* **PROMPT**: Write out every line of the records below word for word, omitting the pictures.
[Start of RECORD EXCERPTS]
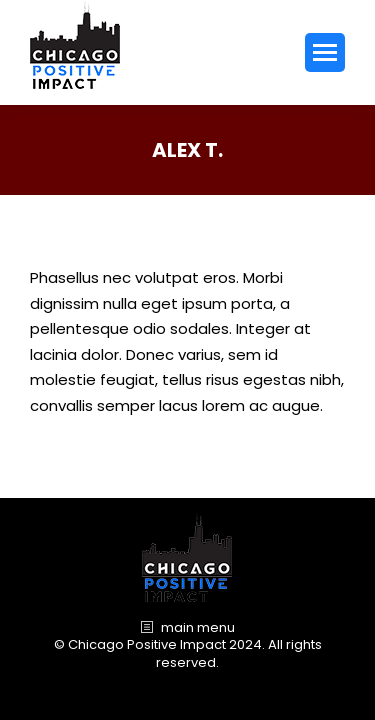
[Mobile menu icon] (325, 52)
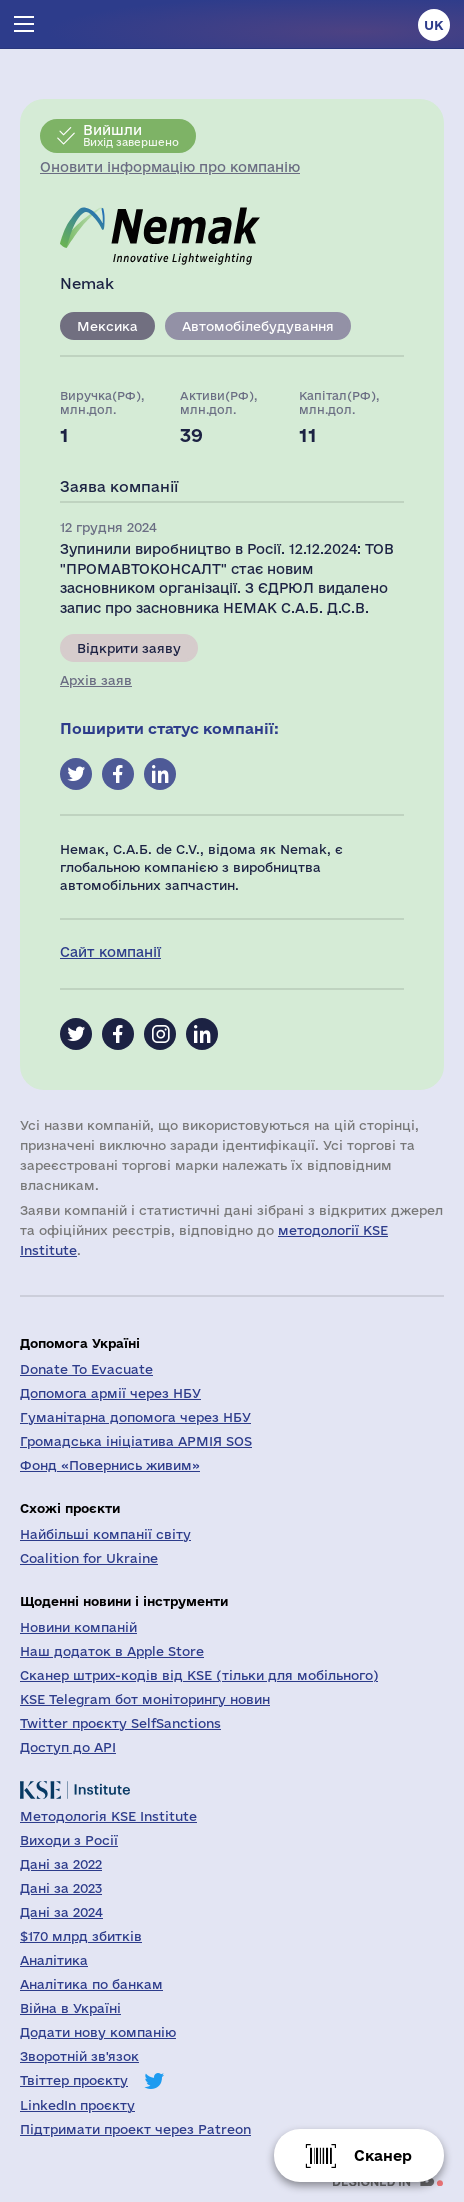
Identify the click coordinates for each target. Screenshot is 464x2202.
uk (434, 25)
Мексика (107, 326)
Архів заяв (96, 680)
[End of RECORD EXCERPTS]
* **COMPLETE OUTPUT**:
[Mobile menu icon] (325, 52)
Identify the click coordinates for each target. Screenshot is 464x2202.
uk (434, 25)
Мексика (107, 326)
Архів заяв (96, 680)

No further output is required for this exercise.